The ball tampering event in Johannesburg has saddened me as a fan. What has caught me by surprise is the depth of emotion I feel about it not just as a cricket fan but more-so as an Australian.
For reasons I find difficult to articulate, it threatens something deeper inside my national identity. Our nation, as it stands today, is a young one. We don't have the deep well of cultural touch-points and traditions of more ancient cultures like Japan, Italy, or England.
As much as we revel in our use of the word "mate" or our love of meat pies and good coffee these all come to us by boat. They aren't native to our culture. When you have so few defining characteristics, you become more protective of the genuine cultural traditions you do have.
Coupled with the genuine outrage that has been expressed this week is a mutual surprise we share at the depth and strength of our disappointment.
The reverence the Baggy Green is something Australians hold sacred and we'll defend it against all enemies, foreign and domestic. It's this love that has blinded many of us, myself included, from the cultural drift away from these values.
In the back of my mind something hasn't sit right with me about the behavior of the team is recent years. I've defended it, but somewhere, bubbling in my subconscious, were rumblings of discontent.
Like a lover who suspects infidelity but hasn't consciously acknowledged it. Now that I've walked in on the act, and discovered it wasn't a slip in the heat of the moment but the end result of a cold calculation, I have the fury of a lover scorned.
Investigations will be made, punishments meted out, and commitments made. Most of all we want to know how this can be prevented from happening. Just one week ago we'd have considered such a breach impossible. Now that it's happened there's an understandable paranoia.

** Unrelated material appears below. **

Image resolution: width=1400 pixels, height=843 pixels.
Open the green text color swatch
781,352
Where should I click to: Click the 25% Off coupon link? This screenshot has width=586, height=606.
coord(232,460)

Who can we really trust? How long has this sort of thing been happening? Is it really the first time?
Is changing the personnel really enough or is there a systemic change we need? Perhaps new (and old) faces will make the difference. At the same time, I have a simple proposal.
Upholding the culture of the Baggy Green
A position should be created for someone whose role it is to observe and guide the culture of the team. Their remit is to make sure Australian cricket is played in a spirit that embodies those of the Baggy Green. A spirit that Australians can be justifiably proud of.
It should by a former player that current players respect and the public trusts. They should talk softly and carry a big stick. They should have the power to make recommendations to the Cricket Australia Board, Selectors, and leading players.
If they request a sit down with a player that player should be contractually obliged to meet with them.
This shouldn't be a salaried position in a corporate org chart. It should be largely independent.
What would you call it? I suggest "The Keeper of the Green". Anything so long as it isn't spiritually pretentious, or corporate.
How should the first one be selected? The first by a secret ballot of former captains (who themselves are eligible). From then onwards they would appoint their successor.
They would draw no salary but their expenses would be compensated. There would be no term limits. They would also arrange for former players to talk to the team about fairness, character, and handling difficulty on the field.
They would help bridge the gap between the internal perception the team has and the external perception the Australian public has.
I imagine Steve Waugh would fill this role well. It's clear he has no interest in the travel that comes with coaching but one cannot help but feel he has a lot to still contribute to the team but no current vehicle to do so.
What the events of the past week have made clear is that we can no longer afford to have such a large disconnect between the culture of the Australian teams we grew up with and the culture we've seen in the current team.
The honour of the Baggy Green is the gold reserve of the Australian psyche and deserves similar protection.